● ABOUT THIS EXERCISE: Reproduce the whole listing, keeping each word unchanged.
RECORDS FOR PROCESSING below:
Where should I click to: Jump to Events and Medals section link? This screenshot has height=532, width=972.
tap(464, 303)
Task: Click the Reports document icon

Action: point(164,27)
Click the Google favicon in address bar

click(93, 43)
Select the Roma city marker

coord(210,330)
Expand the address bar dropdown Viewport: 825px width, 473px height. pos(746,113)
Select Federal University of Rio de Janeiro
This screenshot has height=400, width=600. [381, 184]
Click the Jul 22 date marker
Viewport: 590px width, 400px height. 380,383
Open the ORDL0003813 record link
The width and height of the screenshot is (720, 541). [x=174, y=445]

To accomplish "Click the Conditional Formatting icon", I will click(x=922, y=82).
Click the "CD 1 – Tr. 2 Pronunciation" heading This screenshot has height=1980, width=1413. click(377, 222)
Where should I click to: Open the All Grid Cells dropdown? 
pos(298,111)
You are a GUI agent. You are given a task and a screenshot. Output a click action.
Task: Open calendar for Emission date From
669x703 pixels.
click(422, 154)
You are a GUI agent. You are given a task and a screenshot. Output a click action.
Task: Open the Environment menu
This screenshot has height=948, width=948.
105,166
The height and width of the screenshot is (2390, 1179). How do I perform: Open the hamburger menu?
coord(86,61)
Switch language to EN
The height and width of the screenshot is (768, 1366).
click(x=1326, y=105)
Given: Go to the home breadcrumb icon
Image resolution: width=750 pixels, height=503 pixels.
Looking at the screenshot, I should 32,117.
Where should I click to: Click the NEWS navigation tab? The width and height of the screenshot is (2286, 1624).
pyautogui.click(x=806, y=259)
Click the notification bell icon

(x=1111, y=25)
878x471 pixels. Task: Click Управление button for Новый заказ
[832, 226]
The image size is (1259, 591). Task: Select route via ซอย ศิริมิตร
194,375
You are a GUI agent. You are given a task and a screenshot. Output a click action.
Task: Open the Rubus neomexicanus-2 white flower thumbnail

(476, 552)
End of RECORDS FOR PROCESSING.
● TASK OUTPUT:
Where should I click to: Jump to Events and Medals section link? This screenshot has height=532, width=972.
tap(464, 303)
Task: Click the Reports document icon

Action: point(164,27)
Click the Google favicon in address bar

click(93, 43)
Select the Roma city marker

coord(210,330)
Expand the address bar dropdown Viewport: 825px width, 473px height. pos(746,113)
Select Federal University of Rio de Janeiro
This screenshot has height=400, width=600. [381, 184]
Click the Jul 22 date marker
Viewport: 590px width, 400px height. 380,383
Open the ORDL0003813 record link
The width and height of the screenshot is (720, 541). [x=174, y=445]

To accomplish "Click the Conditional Formatting icon", I will click(x=922, y=82).
Click the "CD 1 – Tr. 2 Pronunciation" heading This screenshot has height=1980, width=1413. click(377, 222)
Where should I click to: Open the All Grid Cells dropdown? 
pos(298,111)
You are a GUI agent. You are given a task and a screenshot. Output a click action.
Task: Open calendar for Emission date From
669x703 pixels.
click(422, 154)
You are a GUI agent. You are given a task and a screenshot. Output a click action.
Task: Open the Environment menu
This screenshot has height=948, width=948.
105,166
The height and width of the screenshot is (2390, 1179). How do I perform: Open the hamburger menu?
coord(86,61)
Switch language to EN
The height and width of the screenshot is (768, 1366).
click(x=1326, y=105)
Given: Go to the home breadcrumb icon
Image resolution: width=750 pixels, height=503 pixels.
Looking at the screenshot, I should 32,117.
Where should I click to: Click the NEWS navigation tab? The width and height of the screenshot is (2286, 1624).
pyautogui.click(x=806, y=259)
Click the notification bell icon

(x=1111, y=25)
878x471 pixels. Task: Click Управление button for Новый заказ
[832, 226]
The image size is (1259, 591). Task: Select route via ซอย ศิริมิตร
194,375
You are a GUI agent. You are given a task and a screenshot. Output a click action.
Task: Open the Rubus neomexicanus-2 white flower thumbnail

(476, 552)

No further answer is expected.